In both instances, Italy’s Prime Minister Silvio Berlusconi, his ministers, President Carlo Ciampi, and an honor guard in full-dress uniform stood with grieving families on the tarmac of Rome’s Ciampino military airport to receive their dead. There were national days of mourning and public visitation hours to the reposed, and at night, the Coliseum’s lights were dimmed in a mark of respect.

All Italy watched (on television) as officers from Italy’s civil services carried the flag-draped coffins past honor guards representing every branch of the military. The Carabinieri (paramilitary corps), in their regal uniforms and blue-and-red plume hats, stood guard while lone buglers played the Last Post and other laments. Stricken Italians lined the routes of the funeral cortege to pay their respects, before the bodies were entombed in Rome’s war memorial.

The participation in these last rites symbolized a shared sacrifice between those who prosecute wars, those who must fight them, and those who grieve and honor them-not just the dead and their families, but the entire nation. The pageantry on display was no more excessive than the heroism of the fallen, for surely there can be no greater excess than surrendering one’s life for the country.

America, on the other hand, with 1,516 U.S. fatalities in Iraq as of March 16, 2005, pays little public attention to its war dead. Indeed, aside from the printed obituaries in metro sections of dailies, there is little acknowledgment by the government or substantial reporting in the media of the soldiers who perish in Iraq and the families they leave behind. We do not see or hear them. They die alone on the hot sands of Iraq and their survivors grieve privately on American soil.

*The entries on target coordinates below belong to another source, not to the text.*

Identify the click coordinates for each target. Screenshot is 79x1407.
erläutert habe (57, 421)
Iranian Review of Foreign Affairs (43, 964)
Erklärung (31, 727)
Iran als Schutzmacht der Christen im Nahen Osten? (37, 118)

This administration, which asks for courage and resolve from the military, can find in itself neither courage nor resolve to embrace them in death. According to Pentagon rules, “There will be no arrival ceremonies for, or media coverage of, deceased military personnel returning to or departing from Ramstein [Germany] airbase or Dover [Del.] base, to include interim stops.” Last year, defense contractor Maytag Aircraft fired civilian workers, Tami Silicio and David Landry, for taking photographs of soldiers’ coffins at an airbase in Kuwait. The photographs surfaced at www.memoryhole.com after a Freedom of Information Act request by First amendment advocate, Russ Kick.

Even acknowledging soldiers’ deaths through meaningful tributes upsets many in the war faction. When Nightline anchor, Ted Koppel, broadcast a tribute to the soldiers who had died in Iraq by reading their names off camera while the photographs of the dead men and women were projected on the screen, supporters of the war cried foul.

The President has also made it his policy not to attend military funerals. If he believes our military is fighting for noble ideals, if he admires, as he says, their valor and sacrifice, why must he absent himself from their funerals or prevent our witness of their final return? Why must our war dead come home like thieves in the night?

Many mothers and fathers and children of dead soldiers are wrestling with their gods and demons, trying to find meaning for the holes in their hearts. Recognition of their departed - not with lavish state funerals, but public acknowledgment and remembrance of their sacrifice - may not give the families the meaning they seek, but it could show them that America honors and values their irrevocable loss.

In July of 1965, at the height of the Vietnam War, President Lyndon Johnson spoke with a previously elusive candor. “I do not find it easy to send the flower of our youth, our finest young men, into battles. I have seen them filled with hope and life. I think that I know, too, how their mothers weep and how their families sorrow.”

But president Bush doesn’t know and neither do we. His war machine brings our fallen soldiers home from Iraq, dead as dead can be, and drops them down the well of forgetting. forgetting.

Do you hear the thud? Can you bear it?